-- Work item --
For the material that follows, return exactly the lines from the one with "Task: Select the Acesso aos grupos option" through the one with "The height and width of the screenshot is (1568, 705).", both ends included.
+++ Dataset entries +++
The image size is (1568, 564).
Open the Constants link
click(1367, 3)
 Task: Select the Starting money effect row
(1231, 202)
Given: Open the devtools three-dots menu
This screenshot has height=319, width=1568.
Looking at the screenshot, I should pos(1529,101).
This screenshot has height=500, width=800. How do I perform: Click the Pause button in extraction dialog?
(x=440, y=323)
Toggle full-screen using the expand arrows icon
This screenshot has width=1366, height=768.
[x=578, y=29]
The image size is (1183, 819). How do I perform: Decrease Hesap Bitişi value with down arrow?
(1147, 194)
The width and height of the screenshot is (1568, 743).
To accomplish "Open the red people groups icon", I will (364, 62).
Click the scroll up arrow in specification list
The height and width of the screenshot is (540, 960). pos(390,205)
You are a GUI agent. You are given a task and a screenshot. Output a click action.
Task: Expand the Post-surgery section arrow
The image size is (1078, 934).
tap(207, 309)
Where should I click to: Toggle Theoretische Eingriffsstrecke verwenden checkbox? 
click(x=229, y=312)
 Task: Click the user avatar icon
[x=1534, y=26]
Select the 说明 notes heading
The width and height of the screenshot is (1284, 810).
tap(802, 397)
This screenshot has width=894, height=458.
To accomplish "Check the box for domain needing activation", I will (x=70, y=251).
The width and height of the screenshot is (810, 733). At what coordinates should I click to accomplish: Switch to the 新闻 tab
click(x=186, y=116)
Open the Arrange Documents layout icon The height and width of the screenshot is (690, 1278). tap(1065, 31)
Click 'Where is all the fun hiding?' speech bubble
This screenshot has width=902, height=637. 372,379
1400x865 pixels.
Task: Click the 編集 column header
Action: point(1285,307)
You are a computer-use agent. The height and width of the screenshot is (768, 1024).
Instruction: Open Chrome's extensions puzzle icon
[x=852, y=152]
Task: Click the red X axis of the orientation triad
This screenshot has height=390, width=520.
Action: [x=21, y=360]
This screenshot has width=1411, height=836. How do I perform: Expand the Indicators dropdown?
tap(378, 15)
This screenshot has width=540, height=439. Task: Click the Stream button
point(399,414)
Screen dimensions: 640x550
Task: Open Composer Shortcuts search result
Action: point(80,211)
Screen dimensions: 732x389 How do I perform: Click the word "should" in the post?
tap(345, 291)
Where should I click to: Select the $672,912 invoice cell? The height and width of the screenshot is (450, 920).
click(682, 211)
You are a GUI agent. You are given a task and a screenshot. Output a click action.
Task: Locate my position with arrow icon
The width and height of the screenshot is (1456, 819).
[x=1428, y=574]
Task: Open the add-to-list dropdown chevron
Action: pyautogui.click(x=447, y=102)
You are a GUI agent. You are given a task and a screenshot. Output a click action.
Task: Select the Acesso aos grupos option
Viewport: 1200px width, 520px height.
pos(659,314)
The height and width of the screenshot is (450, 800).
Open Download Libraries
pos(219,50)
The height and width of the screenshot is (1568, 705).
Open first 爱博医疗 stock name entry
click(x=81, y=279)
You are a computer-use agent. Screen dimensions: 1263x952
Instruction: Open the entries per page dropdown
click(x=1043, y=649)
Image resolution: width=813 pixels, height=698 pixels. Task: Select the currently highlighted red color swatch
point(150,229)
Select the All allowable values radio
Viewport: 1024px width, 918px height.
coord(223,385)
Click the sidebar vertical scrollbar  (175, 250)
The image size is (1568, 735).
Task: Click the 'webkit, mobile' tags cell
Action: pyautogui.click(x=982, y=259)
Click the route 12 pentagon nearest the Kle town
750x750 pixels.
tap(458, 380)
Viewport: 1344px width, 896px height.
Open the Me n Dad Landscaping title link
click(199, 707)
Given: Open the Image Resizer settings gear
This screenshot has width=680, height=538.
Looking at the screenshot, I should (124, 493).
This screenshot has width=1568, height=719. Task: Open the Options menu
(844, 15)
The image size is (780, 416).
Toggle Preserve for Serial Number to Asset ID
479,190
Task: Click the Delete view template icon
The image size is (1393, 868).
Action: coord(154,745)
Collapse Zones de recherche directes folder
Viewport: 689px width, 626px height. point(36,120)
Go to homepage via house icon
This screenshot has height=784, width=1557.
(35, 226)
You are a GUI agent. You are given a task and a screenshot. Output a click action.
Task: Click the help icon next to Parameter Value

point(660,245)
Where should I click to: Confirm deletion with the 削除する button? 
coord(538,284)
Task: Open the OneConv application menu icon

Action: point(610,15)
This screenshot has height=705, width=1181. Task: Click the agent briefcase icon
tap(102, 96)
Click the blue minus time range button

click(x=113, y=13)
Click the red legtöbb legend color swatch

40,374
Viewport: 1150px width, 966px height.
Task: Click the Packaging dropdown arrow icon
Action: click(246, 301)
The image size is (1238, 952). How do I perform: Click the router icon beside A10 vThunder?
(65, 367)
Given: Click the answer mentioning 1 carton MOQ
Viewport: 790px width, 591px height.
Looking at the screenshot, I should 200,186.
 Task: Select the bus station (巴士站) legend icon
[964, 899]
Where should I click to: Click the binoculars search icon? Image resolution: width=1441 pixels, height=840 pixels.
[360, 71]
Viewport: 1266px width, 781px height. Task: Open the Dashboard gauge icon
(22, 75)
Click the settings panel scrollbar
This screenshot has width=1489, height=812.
+++
-- Result for this exercise --
Task: Select the Acesso aos grupos option
Viewport: 1200px width, 520px height.
pos(659,314)
The height and width of the screenshot is (450, 800).
Open Download Libraries
pos(219,50)
The height and width of the screenshot is (1568, 705).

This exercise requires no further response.